Rows from a dataset:
···
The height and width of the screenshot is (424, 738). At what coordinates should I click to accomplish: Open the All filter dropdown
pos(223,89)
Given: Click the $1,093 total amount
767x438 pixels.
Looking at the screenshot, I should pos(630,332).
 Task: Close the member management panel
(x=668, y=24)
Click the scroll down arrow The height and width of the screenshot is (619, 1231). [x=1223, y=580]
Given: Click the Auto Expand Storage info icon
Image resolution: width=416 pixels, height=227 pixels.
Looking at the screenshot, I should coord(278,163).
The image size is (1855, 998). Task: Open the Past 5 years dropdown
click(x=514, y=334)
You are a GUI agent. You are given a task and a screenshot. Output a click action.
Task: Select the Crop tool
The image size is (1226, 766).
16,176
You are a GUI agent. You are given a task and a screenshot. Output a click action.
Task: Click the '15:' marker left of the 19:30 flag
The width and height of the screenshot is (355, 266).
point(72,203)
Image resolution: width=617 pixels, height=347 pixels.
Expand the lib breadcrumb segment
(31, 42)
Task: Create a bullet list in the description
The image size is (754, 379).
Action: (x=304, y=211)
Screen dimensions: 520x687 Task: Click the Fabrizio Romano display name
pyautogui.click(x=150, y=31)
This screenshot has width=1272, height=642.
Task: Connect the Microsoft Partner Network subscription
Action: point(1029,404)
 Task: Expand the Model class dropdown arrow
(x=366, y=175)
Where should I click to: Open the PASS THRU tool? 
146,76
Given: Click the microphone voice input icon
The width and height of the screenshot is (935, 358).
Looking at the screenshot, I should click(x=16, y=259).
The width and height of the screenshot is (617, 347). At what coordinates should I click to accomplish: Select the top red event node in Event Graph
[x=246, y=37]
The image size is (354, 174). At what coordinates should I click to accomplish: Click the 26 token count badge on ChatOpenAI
···
_TO DO_
Please pull out all of the rows above and reproduce each one word for word, without changing anything.

_RESPONSE TO THE EXERCISE_
The height and width of the screenshot is (424, 738). At what coordinates should I click to accomplish: Open the All filter dropdown
pos(223,89)
Given: Click the $1,093 total amount
767x438 pixels.
Looking at the screenshot, I should pos(630,332).
 Task: Close the member management panel
(x=668, y=24)
Click the scroll down arrow The height and width of the screenshot is (619, 1231). [x=1223, y=580]
Given: Click the Auto Expand Storage info icon
Image resolution: width=416 pixels, height=227 pixels.
Looking at the screenshot, I should coord(278,163).
The image size is (1855, 998). Task: Open the Past 5 years dropdown
click(x=514, y=334)
You are a GUI agent. You are given a task and a screenshot. Output a click action.
Task: Select the Crop tool
The image size is (1226, 766).
16,176
You are a GUI agent. You are given a task and a screenshot. Output a click action.
Task: Click the '15:' marker left of the 19:30 flag
The width and height of the screenshot is (355, 266).
point(72,203)
Image resolution: width=617 pixels, height=347 pixels.
Expand the lib breadcrumb segment
(31, 42)
Task: Create a bullet list in the description
The image size is (754, 379).
Action: (x=304, y=211)
Screen dimensions: 520x687 Task: Click the Fabrizio Romano display name
pyautogui.click(x=150, y=31)
This screenshot has width=1272, height=642.
Task: Connect the Microsoft Partner Network subscription
Action: point(1029,404)
 Task: Expand the Model class dropdown arrow
(x=366, y=175)
Where should I click to: Open the PASS THRU tool? 
146,76
Given: Click the microphone voice input icon
The width and height of the screenshot is (935, 358).
Looking at the screenshot, I should click(x=16, y=259).
The width and height of the screenshot is (617, 347). At what coordinates should I click to accomplish: Select the top red event node in Event Graph
[x=246, y=37]
The image size is (354, 174). At what coordinates should I click to accomplish: Click the 26 token count badge on ChatOpenAI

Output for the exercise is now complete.